U.N. acting assistant secretary-general for humanitarian affairs Ramesh Rajasingham spoke to The Associated Press after visiting the hard-hit Center North and Sahel regions in the country that has been engulfed in extremist violence for more than five years.
“You’ll see Yemen on the headlines, you’ll see Syria on the headlines, Libya, Mali perhaps, but Burkina Faso, we’ve had such a spike in displacement,” Rajasingham said. “If we don’t raise the profile, you’re going to see a loss of life, increased morbidity and a deteriorating situation that will then further compound the Sahel situation. It’s the tip of the iceberg.”
Burkina Faso is the latest country under threat from extremist attack in the Sahel, a belt of semi-arid land south of the Sahara desert.
The country has become the world’s fastest growing displacement crisis in the last two years, with more than one in every 20 inhabitants forced to flee the violence, according to the U.N.

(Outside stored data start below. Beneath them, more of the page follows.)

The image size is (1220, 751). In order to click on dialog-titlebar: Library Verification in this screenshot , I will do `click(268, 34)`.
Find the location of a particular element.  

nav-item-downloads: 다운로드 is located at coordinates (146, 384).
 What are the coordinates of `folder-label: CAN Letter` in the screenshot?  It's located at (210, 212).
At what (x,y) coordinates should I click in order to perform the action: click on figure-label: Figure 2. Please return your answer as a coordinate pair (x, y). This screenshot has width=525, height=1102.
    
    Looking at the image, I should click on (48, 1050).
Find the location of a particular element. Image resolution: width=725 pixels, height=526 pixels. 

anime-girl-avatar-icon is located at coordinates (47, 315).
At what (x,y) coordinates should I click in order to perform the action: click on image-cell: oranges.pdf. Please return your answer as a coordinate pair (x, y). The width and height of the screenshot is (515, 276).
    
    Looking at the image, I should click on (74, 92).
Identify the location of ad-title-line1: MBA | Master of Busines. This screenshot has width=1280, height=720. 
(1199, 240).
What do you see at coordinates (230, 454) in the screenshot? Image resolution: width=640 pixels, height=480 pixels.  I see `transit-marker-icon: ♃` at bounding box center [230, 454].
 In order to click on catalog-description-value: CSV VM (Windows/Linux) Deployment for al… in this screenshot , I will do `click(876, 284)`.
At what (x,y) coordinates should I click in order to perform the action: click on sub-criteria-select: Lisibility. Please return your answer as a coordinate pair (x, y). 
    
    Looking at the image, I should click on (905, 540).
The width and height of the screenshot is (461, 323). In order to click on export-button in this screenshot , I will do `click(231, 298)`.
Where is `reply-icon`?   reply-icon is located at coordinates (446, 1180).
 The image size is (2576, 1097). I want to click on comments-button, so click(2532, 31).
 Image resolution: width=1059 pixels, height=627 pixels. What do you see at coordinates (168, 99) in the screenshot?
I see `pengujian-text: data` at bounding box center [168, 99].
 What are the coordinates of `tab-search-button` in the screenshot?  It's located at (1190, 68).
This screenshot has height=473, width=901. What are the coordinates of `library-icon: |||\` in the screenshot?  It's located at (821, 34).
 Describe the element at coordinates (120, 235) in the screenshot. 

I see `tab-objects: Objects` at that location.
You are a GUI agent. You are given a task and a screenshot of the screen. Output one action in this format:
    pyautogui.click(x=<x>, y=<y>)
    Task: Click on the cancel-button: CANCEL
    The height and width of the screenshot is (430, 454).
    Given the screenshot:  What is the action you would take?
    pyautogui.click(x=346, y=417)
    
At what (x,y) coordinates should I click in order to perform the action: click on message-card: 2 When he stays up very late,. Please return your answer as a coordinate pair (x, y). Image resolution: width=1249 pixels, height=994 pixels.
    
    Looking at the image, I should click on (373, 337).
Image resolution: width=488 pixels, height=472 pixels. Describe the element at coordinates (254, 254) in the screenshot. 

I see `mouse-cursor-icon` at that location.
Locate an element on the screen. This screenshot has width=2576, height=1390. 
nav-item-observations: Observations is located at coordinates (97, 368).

The violence killed more than 2,000 people last year. Some 3.5 million now need assistance and hundreds of thousands are hungry.
The longer the crisis drags on, the harder it will be for people to rebuild their lives, Rajasingham warned.
During a visit this week to a displacement site in Kaya in the Center North, where the majority of people have sought refuge, people said they had nowhere to live, nothing to eat and few ways to make money.
After watching her husband and 17-year-old son be dragged from their home shot dead by extremists last year, Mariam Pelhoute fled to Kaya with her nine other children. But she said she hasn’t received any food assistance and is forced to beg from friends and family. “We feel neglected,” she said.
Humanitarians say the government has been slow to acknowledge the crisis or admit that displaced people are in the capital, Ouagadougou. Civilians say they don’t know where or how to register for food.
The Kaya mayor, Boukare Ouedraogo, last year said the government was doing what it could to help but was overwhelmed. People were begging for food outside his house almost daily, he said.
“There are often shortages. The state gives, but it doesn’t come regularly,” he said.
Monthly rations, much of them from aid groups, are “just enough to survive,” said Aminata Pitroipa, an U.N. worker in Kaya.
The U.N. has requested $600 million to support nearly 3 million of Burkina Faso’s most vulnerable people this year. But the insecurity makes it difficult to reach people in need.
The problem is only going to get worse unless the government “comes up with a strategy to simultaneously treat the displacement and militancy problems,” said Laith Alkhouri, an intelligence specialist with the consultancy CTI-ME Intelligence Advisory.
Earlier this month Burkina Faso’s government signaled for the first time that it might be open to dialogue instead of a purely military approach.